Turquie: colère après l'abandon d'un traité protégeant les femmes


Le retrait de la Turquie de la Convention d'Istanbul est “dévastatrice" et "compromet la protection des femmes" dans ce pays, a déploré la Conseil de l'Europe, une organisation paneuropéenne dont Ankara est membre et sous les auspices de laquelle le gouvernement turc avait signé ce traité en 2011.

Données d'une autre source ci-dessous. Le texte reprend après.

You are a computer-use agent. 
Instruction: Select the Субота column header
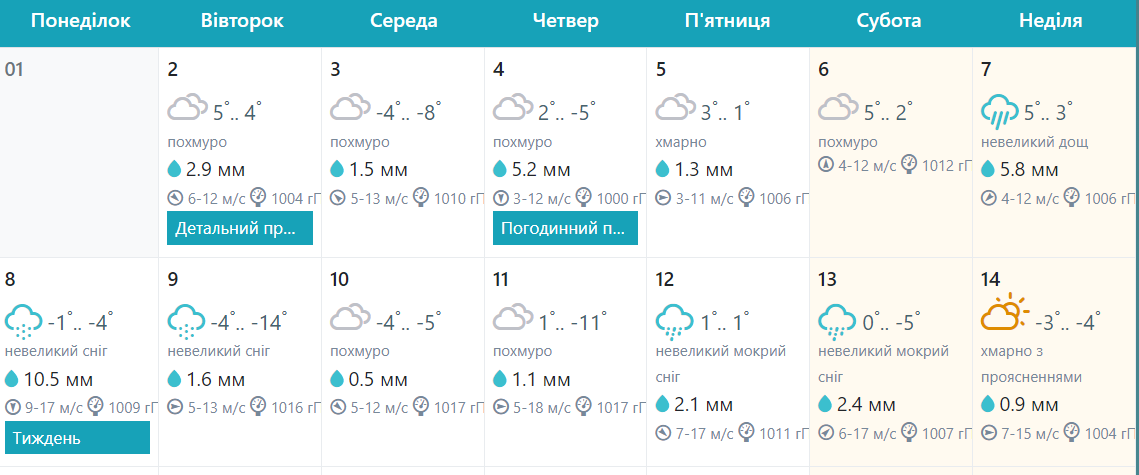click(x=889, y=20)
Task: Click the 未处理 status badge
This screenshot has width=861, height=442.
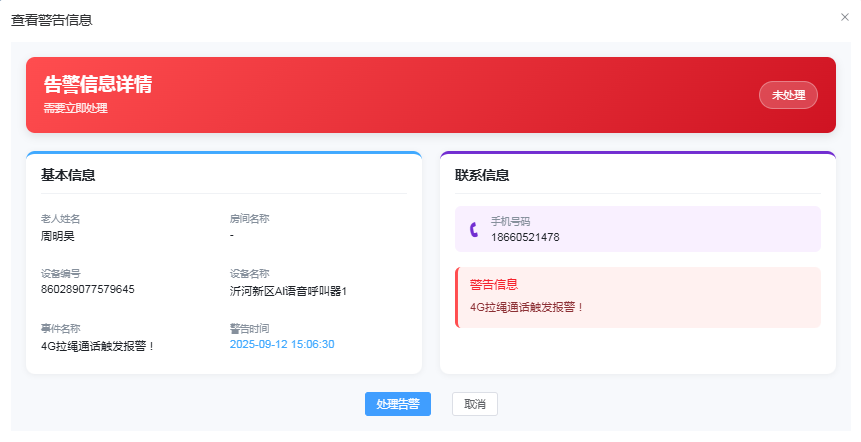Action: pos(788,95)
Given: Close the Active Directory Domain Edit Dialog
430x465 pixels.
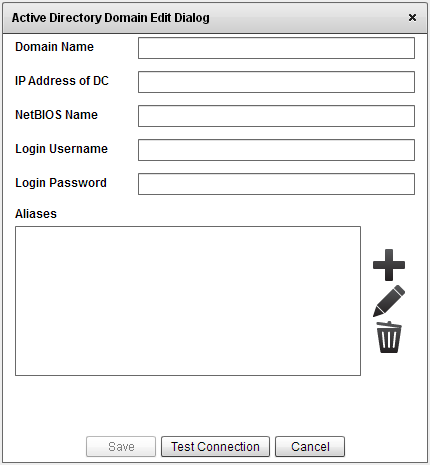Looking at the screenshot, I should click(x=412, y=17).
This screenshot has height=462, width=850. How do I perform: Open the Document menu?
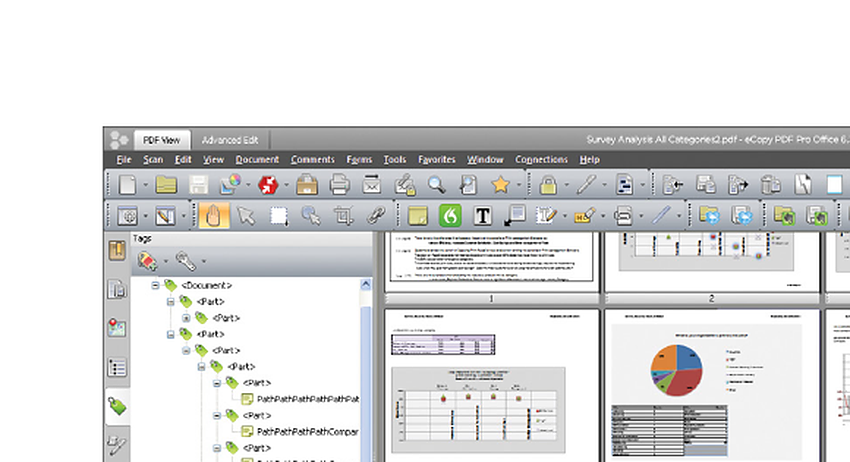tap(257, 159)
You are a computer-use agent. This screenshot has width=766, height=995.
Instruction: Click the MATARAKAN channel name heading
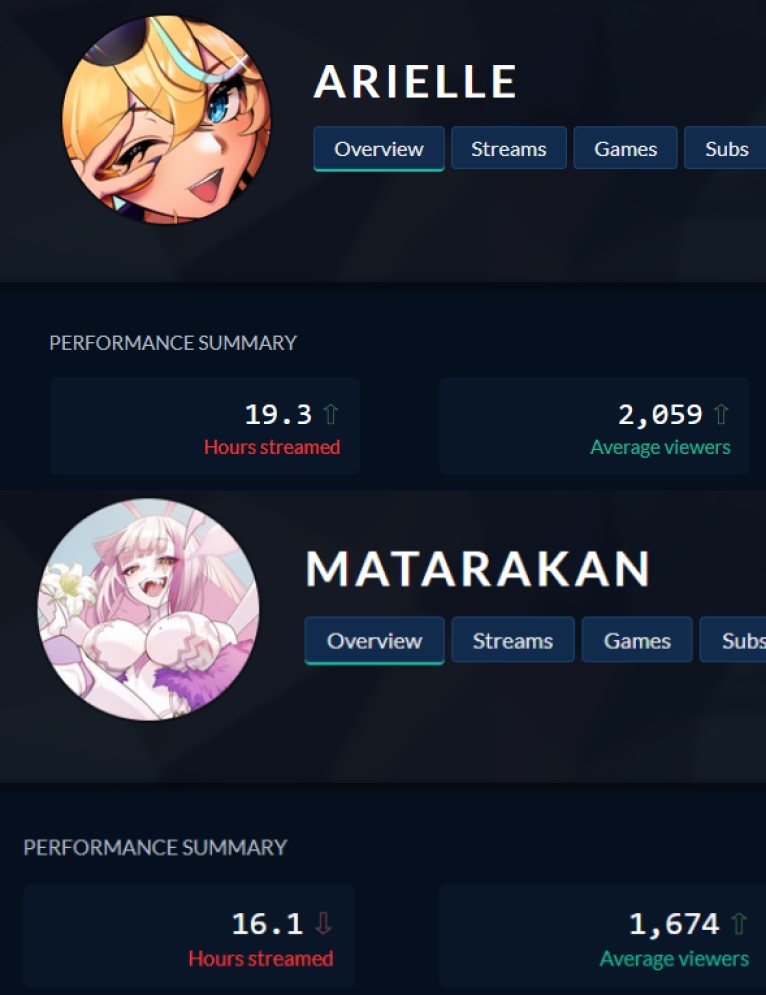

L'abandon par la Turquie de la Convention d'Istanbul, premier outil supranational à fixer des normes juridiquement contraignantes dans une trentaine de pays pour prévenir la violence sexiste, a été annoncé par un décret présidentiel publié dans la nuit de vendredi à samedi. Cette décision, prise alors que les féminicides n'ont cessé d'augmenter depuis une décennie, a suscité la colère des organisations de défense des droits des femmes qui ont appelé à manifester samedi à Istanbul. M. Erdogan cède avec cette mesure à la pression de groupes conservateurs et islamistes, qui appelaient depuis plusieurs mois à quitter ce texte qui, selon eux, nuisait aux valeurs familiales "traditionnelles" en défendant l'égalité des sexes et "favorisait" la communauté LGBT en appelant à ne pas discriminer en fonction de l'orientation sexuelle. En 2020, 300 femmes ont été tuées par leur conjoint ou ex-conjoint, selon l'association "Nous mettrons fin aux féminicides". Début mars, le pays a été secoué par la publication d'une vidéo montrant un homme frappant son ex-femme au sol en pleine rue, sous les yeux de leur fillette. L'agresseur a été arrêté et le président Erdogan a annoncé la création d'une commission parlementaire pour faire un état des lieux de la législation afin de mieux lutter contre les violences. En dépit de ces déclarations, les associations de défense des droits des femmes accusent le gouvernement de ne pas appliquer les lois avec assez de fermeté, encourageant selon elles le sentiment d'impunité.